Etwa 20-40 % der Menschen leiden irgendwann einmal unter Schwindel, und etwa 7,5-10 % haben Schwindelgefühle. Etwa 5 % leiden in einem Jahr unter Schwindel. Er tritt mit zunehmendem Alter häufiger auf und betrifft Frauen zwei- bis dreimal häufiger als Männer. In den Industrieländern werden etwa 2-3 % der Notaufnahmen wegen Schwindel aufgesucht.

Klassifikation nach ICD-10
H81.0-9 Störungen der Vestibularfunktion
H82* Schwindelsyndrome bei anderenorts klassifizierten Krankheiten
R42 Schwindel und Taumel
Schwindel o. n. A.
ICD-10 online (WHO-Version 2019)

Im Deutschen wird das Wort folglich für unterschiedliche Phänomene genutzt, was die Kommunikation zwischen Arzt und Patient erschwert.
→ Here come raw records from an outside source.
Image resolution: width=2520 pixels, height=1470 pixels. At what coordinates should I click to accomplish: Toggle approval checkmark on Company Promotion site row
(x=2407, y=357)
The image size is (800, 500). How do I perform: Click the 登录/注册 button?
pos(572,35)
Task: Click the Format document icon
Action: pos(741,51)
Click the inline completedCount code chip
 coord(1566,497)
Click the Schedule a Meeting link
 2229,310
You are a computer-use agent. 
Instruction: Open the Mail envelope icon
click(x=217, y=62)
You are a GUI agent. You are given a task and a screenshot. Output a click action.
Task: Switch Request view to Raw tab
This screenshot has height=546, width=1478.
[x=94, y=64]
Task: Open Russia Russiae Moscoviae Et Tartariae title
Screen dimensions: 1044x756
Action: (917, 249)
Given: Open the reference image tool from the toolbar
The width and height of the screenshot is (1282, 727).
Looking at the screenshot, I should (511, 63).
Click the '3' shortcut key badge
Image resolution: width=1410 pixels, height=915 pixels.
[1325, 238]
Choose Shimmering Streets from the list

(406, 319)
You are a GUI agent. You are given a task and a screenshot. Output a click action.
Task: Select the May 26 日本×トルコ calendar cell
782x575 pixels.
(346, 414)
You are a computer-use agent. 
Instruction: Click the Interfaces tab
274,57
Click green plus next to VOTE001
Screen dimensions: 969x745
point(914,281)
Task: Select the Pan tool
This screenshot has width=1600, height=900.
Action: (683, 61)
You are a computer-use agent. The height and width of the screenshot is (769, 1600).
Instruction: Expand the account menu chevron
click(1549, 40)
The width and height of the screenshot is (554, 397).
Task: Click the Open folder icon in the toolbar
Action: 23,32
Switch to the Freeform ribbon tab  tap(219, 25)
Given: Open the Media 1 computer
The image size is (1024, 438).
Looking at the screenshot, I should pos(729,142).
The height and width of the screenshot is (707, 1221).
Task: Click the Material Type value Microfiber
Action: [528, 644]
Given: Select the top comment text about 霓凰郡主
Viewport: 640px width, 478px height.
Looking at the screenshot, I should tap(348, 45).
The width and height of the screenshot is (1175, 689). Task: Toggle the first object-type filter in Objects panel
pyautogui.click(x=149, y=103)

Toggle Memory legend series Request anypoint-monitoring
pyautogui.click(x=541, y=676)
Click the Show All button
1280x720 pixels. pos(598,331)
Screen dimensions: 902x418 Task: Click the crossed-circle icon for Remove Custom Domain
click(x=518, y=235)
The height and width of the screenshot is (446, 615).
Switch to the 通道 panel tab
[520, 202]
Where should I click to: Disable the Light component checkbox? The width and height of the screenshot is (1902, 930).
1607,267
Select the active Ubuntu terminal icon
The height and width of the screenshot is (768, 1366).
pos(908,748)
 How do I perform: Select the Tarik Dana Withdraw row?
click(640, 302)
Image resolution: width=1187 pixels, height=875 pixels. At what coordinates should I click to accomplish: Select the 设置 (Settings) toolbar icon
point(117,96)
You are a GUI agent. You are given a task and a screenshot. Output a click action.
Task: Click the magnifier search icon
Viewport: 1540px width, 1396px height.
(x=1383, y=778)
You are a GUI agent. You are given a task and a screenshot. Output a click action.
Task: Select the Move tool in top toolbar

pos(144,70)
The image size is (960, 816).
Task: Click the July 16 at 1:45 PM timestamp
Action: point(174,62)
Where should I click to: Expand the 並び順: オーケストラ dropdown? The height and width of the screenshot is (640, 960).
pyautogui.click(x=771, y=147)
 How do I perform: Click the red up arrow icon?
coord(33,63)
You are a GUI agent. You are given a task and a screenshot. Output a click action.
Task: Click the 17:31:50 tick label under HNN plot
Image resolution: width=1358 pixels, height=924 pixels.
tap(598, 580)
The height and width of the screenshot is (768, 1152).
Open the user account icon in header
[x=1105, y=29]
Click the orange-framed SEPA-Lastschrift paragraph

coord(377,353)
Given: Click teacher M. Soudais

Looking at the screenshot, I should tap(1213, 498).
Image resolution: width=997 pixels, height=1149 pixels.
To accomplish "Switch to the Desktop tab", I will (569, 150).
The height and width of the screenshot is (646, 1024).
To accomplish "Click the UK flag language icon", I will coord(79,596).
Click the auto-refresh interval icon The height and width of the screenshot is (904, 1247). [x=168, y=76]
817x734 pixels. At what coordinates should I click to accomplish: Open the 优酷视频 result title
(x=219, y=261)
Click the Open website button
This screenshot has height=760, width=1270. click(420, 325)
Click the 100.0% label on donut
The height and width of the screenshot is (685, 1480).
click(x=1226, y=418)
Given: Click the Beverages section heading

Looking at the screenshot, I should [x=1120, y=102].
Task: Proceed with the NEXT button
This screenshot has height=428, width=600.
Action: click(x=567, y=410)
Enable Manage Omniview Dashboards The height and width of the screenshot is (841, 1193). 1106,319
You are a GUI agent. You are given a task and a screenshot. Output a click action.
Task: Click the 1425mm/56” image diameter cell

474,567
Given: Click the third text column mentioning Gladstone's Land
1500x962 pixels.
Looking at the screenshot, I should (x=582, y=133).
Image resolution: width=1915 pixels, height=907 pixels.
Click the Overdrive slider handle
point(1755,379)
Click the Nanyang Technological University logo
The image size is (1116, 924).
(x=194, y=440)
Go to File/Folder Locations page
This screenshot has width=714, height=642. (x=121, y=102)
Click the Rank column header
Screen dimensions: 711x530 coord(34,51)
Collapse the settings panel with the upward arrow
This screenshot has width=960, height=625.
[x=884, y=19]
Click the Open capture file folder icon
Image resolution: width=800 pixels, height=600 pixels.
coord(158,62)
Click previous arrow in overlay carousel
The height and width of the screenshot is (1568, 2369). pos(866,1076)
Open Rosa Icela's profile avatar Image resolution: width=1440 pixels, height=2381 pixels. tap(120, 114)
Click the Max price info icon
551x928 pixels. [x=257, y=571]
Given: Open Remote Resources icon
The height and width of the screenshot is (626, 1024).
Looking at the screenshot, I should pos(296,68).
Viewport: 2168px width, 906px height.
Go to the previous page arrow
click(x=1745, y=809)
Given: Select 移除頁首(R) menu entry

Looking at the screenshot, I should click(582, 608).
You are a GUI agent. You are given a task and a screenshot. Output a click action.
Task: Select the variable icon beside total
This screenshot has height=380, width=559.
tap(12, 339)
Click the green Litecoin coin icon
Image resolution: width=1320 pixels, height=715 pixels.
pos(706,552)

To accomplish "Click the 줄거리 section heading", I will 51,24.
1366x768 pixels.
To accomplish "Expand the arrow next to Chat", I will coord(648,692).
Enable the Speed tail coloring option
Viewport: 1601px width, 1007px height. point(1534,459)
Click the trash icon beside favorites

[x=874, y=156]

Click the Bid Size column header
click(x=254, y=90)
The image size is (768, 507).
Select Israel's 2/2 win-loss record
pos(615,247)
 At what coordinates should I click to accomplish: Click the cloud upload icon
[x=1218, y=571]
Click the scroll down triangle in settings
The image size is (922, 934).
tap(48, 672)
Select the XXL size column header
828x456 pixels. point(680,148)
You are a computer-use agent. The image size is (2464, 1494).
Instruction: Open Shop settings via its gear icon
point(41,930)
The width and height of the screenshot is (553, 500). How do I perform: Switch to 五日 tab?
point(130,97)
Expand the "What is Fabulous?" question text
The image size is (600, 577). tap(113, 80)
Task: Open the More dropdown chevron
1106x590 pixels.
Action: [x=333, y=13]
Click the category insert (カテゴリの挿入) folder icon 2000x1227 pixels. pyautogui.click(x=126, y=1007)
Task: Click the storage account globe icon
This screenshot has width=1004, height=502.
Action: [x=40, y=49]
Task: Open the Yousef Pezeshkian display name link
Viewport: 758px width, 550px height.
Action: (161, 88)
Im Englischen wird demgegenüber oft, aber nicht immer, vor allem von Laien, vertigo mehr spezifisch für die Empfindungen des Drehens oder Schwankens verwendet, während dizziness als übergeordneter Begriff diese Empfindungen und auch ähnliche wie Benommenheit, Gleichgewichtsstörung, räumliche Desorientierung und andere Empfindungen einschließt.

Etymologisch ist das Wort wahrscheinlich aus dem althochdeutschen "swintilon" ("In-Ohnmacht-fallen" oder "Taumeligkeit verspüren") hervorgegangen.

Klassifizierung

Schwindel wird je nach Ort der Störung der vestibulären Bahnen als peripher oder zentral klassifiziert, kann aber auch durch psychologische Faktoren verursacht werden.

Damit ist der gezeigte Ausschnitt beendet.